For those unaware, today in places where the date is written month first, 10/6, is considered Hatter day (for others, it is June 10). This unofficial holiday is based on the price tag on the hat of the Hatter in Alice's Adventures in Wonderland, which rather than the date actually stands for 10 shillings and six pence, but provides an excellent excuse to acknowledge, contemplate, and celebrate "Chapter 7: A Mad Tea-Party".
Over the past few months, I've been very slowly working to finish the Mad Tea Party set from the November 1965 Woman's Day magazine (Alice and Dormouse both finished in 2012) and a Cheshire Cat from a 1960's issue of Woman's Day that contained a set of cat patterns, and thought it a fitting way to celebrate the day by sharing my finally completed set!
Rather than just sharing them like I normally would, for fun I decided to stage them in scenes from both Chapter 6 and 7!
Some sewing details for those interested in how I almost went mad in finishing up the set and started wondering if I was offending Time in how long I was taking in doing so.
The Cheshire Cat
|"Did you say 'pig' or 'fig'?"|
The Cheshire Cat had the least amount of adjustments primarily due to its simplicity, so I'm going to start with it. I downsized the pattern from the original, so that it would fit in with the other dolls. This made the seam allowance on the inner portion of the legs a bit tricky, which is why my Cheshire Cat doesn't exactly sit flat. This, however, I think it makes him a bit more whimsical, so I don't mind a bit.

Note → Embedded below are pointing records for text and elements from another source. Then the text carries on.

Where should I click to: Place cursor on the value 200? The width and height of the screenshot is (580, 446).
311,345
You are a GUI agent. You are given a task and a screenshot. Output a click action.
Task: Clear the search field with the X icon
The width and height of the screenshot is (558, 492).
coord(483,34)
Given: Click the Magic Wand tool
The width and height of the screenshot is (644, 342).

The Hatter was a small scale lesson in lining, as both his vest and jacket are lined. I decided to try my own thing on the first sleeve of the jacket; let's just say doing the second sleeve according to the actual instructions went better.

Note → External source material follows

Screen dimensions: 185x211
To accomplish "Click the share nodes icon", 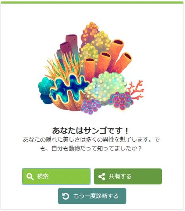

Next, his hat! Against my better judgement, primarily because I just wanted to be done and it was in my stash, I used poly-poplin. It does not crease or hold in place where you want it to and is certainly one of the most uncooperative fabrics to have chosen. On top of that, I had just barely enough stabilizer, which in the case of the primary piece had to be hand sewn on to the outer layer to make sure the hat didn't fold in on itself. As can be seen, the support for the top of the hat is made up of scraps shoved in there, so that will need to be replaced when I get more. Once again, though, despite spending over 6 hours on the silly thing, I was pleased with how it turned out.
The March Hare
I adjusted quite a bit when it came to the March Hare. The instructions called for the shirt opening to be at the back and the collar piece to be directly tacked to the March Hare's neck, but I didn't like that the Hatter's shirt actually buttoned in front, while the March Hare's didn't. Based on this, I ended up cutting the front of the shirt open, adding a placket, and hand sewing the collar piece onto the shirt (a truly maddening task that was made worse by not cutting the collar piece base at enough of a curve). The shirt was to be closed with hooks and eyes, which I did end up doing except at the front with the buttons covering the stitching from them.

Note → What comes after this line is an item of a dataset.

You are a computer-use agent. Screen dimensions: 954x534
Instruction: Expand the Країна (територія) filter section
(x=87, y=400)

Now, there is actually one more Wonderland pattern for the White Rabbit included in this particular magazine. I didn't really feel compelled to make it because the White Rabbit does not attend the mad tea party in the book. Additionally, one of my first stuffed animal projects that I drafted and sewed completely by hand was the White Rabbit and being ever so fond of it, I'm willing put this last pattern on hold for a much later date.
Wishing everyone a happy Hatter day filled with muchness of tea, contemplation on ravens and writing desks, the singing of "Twinkle Twinkle Little Bat", any other mad tea party activities you should chose to engage in, and, of course, the wearing of a hat!